She had no advice to give. She was grateful. She took zero credit. She wasn’t sure she’d done anything right, but she was grateful God was with her children. As she reminisced, it was clear she had no formulas and never had; she felt vaguely bad for not doing things “right.” No. She had no advice. She was advice. She enjoyed her children as individuals. Her children fascinated her.

She was so grateful God had given her the children He did — the ones that lived and the ones that hadn’t. She had a good time watching her kids have a good time. She was faithful. She loved. She failed and she sought forgiveness and she moved on.

I mulled over her demeanor and her stories for weeks. I knew I did not enjoy my children like that. I liked them. I loved them. But when it came right down to it, I usually wanted to shoo them away so I could do my own things. I wanted them to do their thing so I could do my thing. So, when they needed me, or came to me, they were inconvenient interruptions. That’s what my responses to them communicated, but wasn’t terribly inconsistent with what I said I believed.

I had wanted answers, a formula, a guarantee. Do this. That works. This will guarantee results. Again I thought it was a dichotomy. Either what I do as a parent will guarantee certain results or how I parent doesn’t matter, is inconsequential. It was either find the Right Answers or give up.

We are meant to be enjoying life alongside our children. What do we do when lose sight of that and view their needing us as interruptions?

The answer I got instead was, “Seek ye first the kingdom of God and all these things shall be added unto thee.” But what does this mean? What does it look like? It means God’s providence in our stories — ours and our children’s — doesn’t always (usually doesn’t?) end up neat and tidy. It means He doesn’t guarantee things like early marriage, good kids, or good jobs. But He does guarantee sanctification. He guarantees His faithfulness and love and mercy and forgiveness. He promises to use means, to use us, to bless others, including our children. We should parent in reliance and in faithfulness to God’s call on our lives, being as consistent as we can with His model of Fatherhood, praying to be a blessing to our children, who are individuals under God’s care in their own right and not through us. God will use our children to sanctify us, and God will use us in the sanctification of our children. But it is God’s work and not our own.

It’s more complicated. It’s more messy. But it’s more freeing. The pressure is off. You are responsible for your own faithfulness, for your own obedience, but you’re not responsible for how or when someone else’s faithfulness resolves.

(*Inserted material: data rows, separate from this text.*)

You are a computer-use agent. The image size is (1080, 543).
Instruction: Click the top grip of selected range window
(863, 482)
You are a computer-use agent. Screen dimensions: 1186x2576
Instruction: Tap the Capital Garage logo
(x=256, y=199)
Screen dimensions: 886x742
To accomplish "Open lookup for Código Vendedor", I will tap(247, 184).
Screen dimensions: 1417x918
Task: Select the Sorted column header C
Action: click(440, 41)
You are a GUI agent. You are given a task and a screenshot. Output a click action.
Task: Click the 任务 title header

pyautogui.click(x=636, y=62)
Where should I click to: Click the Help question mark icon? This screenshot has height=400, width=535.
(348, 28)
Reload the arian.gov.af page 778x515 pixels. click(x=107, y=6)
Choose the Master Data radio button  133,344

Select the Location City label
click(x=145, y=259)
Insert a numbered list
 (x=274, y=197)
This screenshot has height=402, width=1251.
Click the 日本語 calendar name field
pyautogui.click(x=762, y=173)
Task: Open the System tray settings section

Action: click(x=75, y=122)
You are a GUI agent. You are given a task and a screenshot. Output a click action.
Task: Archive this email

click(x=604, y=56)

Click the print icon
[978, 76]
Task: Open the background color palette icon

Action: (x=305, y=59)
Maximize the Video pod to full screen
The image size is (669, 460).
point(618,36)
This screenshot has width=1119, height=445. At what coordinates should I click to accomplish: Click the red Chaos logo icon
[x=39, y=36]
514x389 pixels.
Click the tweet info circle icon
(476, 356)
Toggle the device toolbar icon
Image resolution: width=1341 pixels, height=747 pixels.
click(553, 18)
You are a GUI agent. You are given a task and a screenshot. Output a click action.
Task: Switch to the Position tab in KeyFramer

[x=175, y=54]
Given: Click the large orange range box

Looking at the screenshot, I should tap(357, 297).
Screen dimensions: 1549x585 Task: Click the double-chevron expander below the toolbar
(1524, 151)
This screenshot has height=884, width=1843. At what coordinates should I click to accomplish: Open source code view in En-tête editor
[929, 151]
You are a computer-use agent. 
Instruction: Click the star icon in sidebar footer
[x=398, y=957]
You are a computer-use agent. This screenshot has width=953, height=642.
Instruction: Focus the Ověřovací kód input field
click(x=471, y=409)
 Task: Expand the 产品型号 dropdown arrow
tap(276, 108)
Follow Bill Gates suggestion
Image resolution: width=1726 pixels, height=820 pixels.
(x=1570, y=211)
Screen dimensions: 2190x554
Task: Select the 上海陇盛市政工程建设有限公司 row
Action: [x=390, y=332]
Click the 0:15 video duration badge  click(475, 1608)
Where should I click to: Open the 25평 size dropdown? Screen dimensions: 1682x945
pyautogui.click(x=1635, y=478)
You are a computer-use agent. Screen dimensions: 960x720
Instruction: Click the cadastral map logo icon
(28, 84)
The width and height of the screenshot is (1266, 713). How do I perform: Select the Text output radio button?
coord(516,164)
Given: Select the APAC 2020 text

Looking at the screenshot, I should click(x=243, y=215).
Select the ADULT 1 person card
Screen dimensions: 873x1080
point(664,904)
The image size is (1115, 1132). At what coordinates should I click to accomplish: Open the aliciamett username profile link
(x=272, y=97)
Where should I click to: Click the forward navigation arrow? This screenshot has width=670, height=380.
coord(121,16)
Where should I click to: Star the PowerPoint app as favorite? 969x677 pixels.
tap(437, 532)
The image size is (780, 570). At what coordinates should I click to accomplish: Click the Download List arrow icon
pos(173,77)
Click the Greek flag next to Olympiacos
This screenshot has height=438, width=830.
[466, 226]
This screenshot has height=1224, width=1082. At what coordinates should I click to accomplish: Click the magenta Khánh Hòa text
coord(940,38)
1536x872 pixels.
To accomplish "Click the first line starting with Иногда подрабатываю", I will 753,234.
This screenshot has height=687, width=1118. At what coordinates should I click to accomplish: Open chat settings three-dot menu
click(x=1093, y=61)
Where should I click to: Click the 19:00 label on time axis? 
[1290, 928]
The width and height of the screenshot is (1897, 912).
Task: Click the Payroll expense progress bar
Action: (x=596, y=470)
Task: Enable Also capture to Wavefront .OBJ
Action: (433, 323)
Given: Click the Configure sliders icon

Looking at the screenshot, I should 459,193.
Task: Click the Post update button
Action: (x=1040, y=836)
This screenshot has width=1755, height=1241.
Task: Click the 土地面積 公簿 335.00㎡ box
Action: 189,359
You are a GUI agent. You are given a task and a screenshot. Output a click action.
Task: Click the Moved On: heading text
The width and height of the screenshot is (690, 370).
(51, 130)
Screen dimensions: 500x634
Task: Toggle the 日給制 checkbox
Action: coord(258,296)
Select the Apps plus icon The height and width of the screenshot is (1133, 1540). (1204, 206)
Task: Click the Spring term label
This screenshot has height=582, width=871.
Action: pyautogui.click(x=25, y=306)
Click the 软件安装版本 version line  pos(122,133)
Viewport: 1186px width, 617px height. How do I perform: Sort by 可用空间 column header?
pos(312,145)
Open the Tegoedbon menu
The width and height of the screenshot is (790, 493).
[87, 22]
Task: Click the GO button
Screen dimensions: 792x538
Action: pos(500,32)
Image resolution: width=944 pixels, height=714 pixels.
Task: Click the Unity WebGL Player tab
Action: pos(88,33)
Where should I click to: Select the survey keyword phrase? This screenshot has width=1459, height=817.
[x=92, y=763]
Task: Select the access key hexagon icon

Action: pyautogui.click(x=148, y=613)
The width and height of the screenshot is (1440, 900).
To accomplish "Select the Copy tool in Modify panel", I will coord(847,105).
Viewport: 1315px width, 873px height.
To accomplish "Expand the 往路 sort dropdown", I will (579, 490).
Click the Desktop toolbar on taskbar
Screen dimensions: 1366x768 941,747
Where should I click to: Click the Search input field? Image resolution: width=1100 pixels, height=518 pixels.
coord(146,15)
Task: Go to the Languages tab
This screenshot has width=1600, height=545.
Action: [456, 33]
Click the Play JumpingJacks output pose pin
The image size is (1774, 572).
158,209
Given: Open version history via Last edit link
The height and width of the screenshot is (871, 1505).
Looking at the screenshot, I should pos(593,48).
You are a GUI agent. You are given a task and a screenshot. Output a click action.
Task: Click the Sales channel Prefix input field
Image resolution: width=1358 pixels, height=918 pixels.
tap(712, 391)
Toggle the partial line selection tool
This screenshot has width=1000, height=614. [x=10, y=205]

I love Lord’s Day 1 of the Heidelberg Catechism. What is your only comfort in life and in death? It begins, “That I am not my own, but belong, body and soul, in life and in death, to my faithful Savior, Jesus Christ.” I realized that the answer also means, “That my children are not my own, but belong, body and soul, in life and in death, to their faithful Savior, Jesus Christ.” It is Jesus who is faithful, even when we are not and even when our children are not. That is faith. That is trust. That is dependence.

We can be free to enjoy our children and our life when our trust is placed in God’s faithfulness rather than our own.

And what is our purpose here on earth, our purpose for our life? Is it to turn out “good” children who get “good” jobs? If that is our purpose, our identity, then what happens when tragedy hits, or even simple disappointment? Is that failure? Will it mean a loss of identity? The Westminster Shorter Catechism teaches us that the answer to the question “What is the chief end of man?” is “To glorify God and enjoy Him forever.” We glorify God when we obey Him and when we seek forgiveness when we don’t.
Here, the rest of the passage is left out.